> _Stored data_
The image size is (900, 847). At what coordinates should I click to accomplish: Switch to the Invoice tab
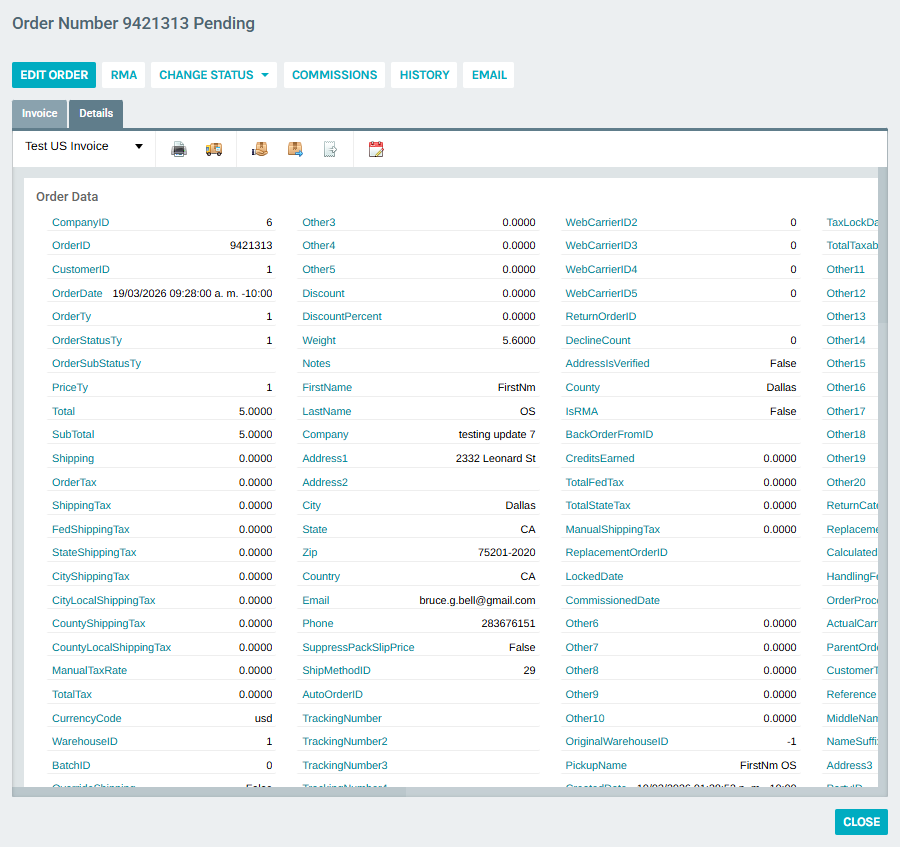[x=40, y=114]
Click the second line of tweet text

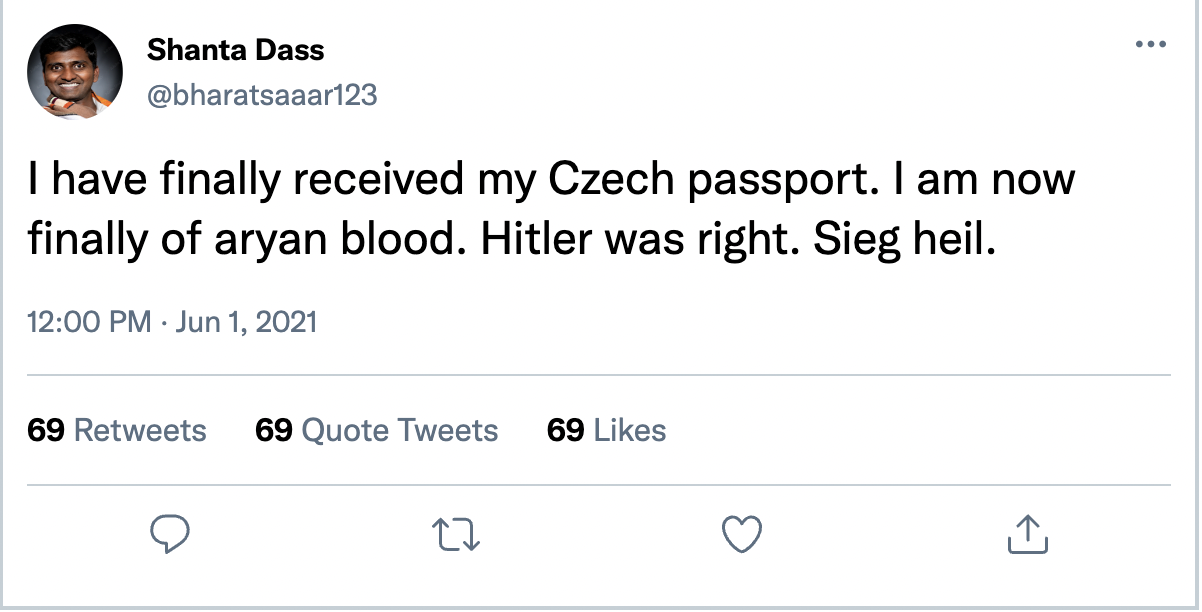click(512, 240)
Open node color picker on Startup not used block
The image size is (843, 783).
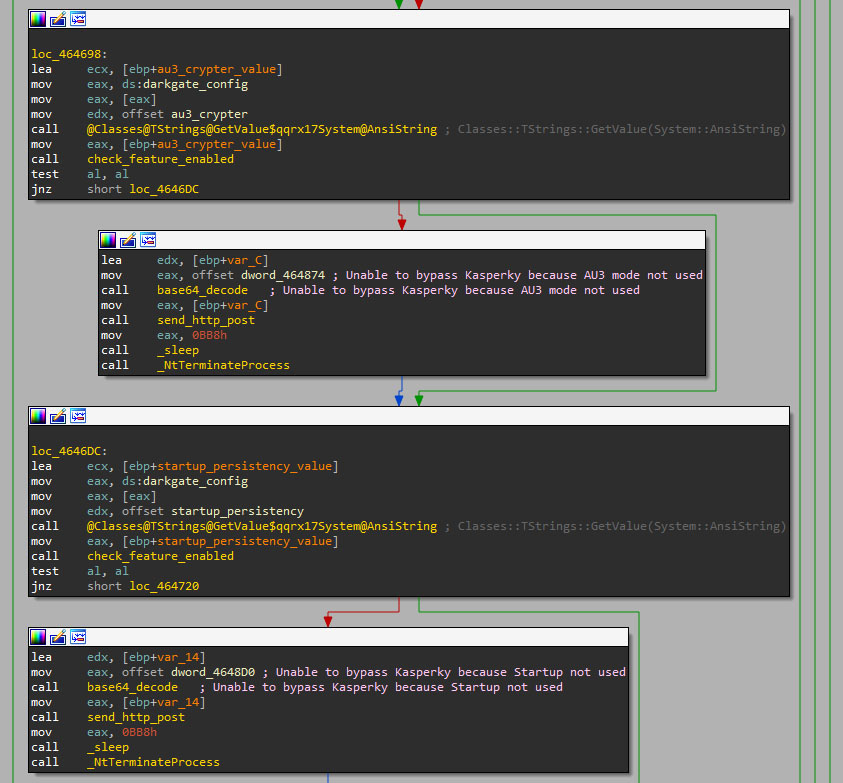(x=38, y=637)
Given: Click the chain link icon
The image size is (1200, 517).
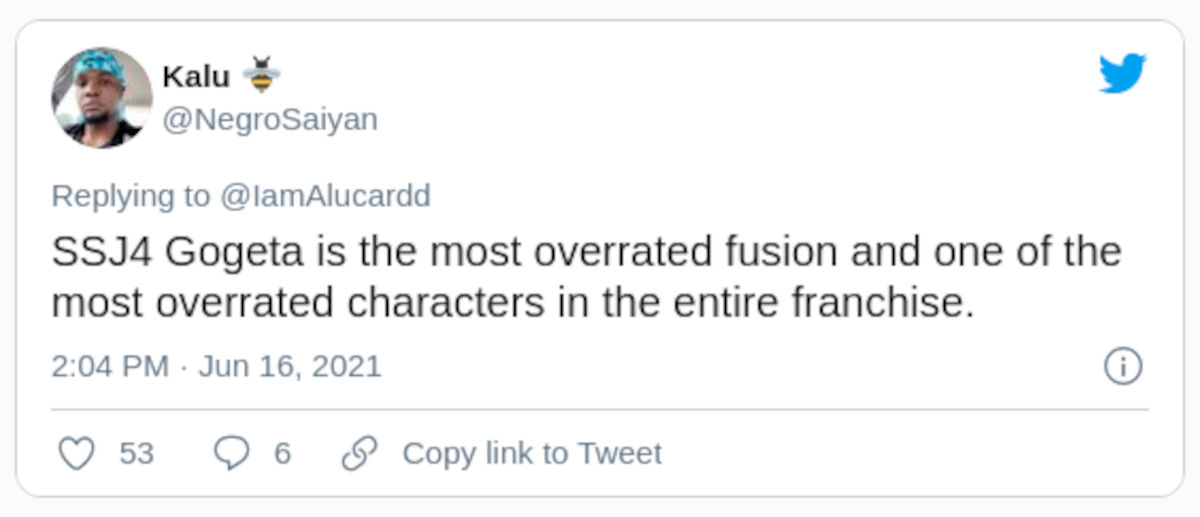Looking at the screenshot, I should point(358,454).
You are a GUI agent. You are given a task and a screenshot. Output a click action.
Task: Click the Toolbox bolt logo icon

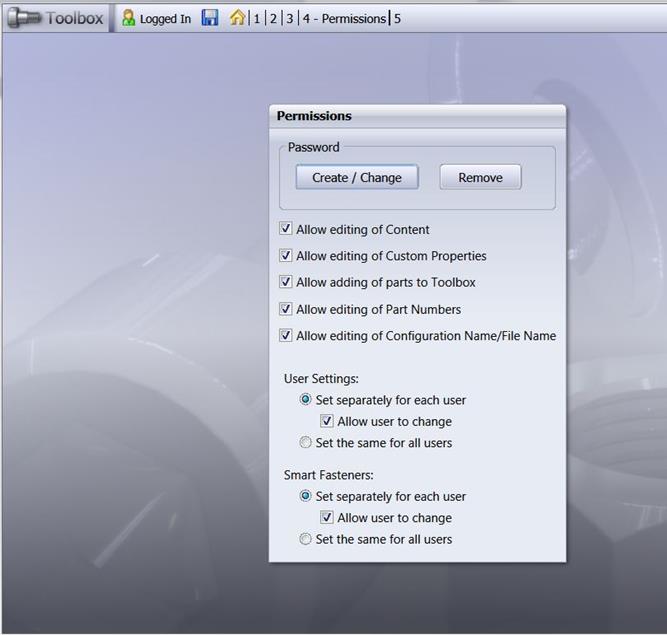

> _Task statement_
Copy out the items word for word, starting at the line that contains "Click the second line of tweet text" and running through the end of the items, both ends included. Leave the pictures out of your copy.

> _Response to this exercise_
Click the second line of tweet text

click(512, 240)
Open node color picker on Startup not used block
The image size is (843, 783).
(x=38, y=637)
Given: Click the chain link icon
The image size is (1200, 517).
Looking at the screenshot, I should point(358,454).
You are a GUI agent. You are given a task and a screenshot. Output a click action.
Task: Click the Toolbox bolt logo icon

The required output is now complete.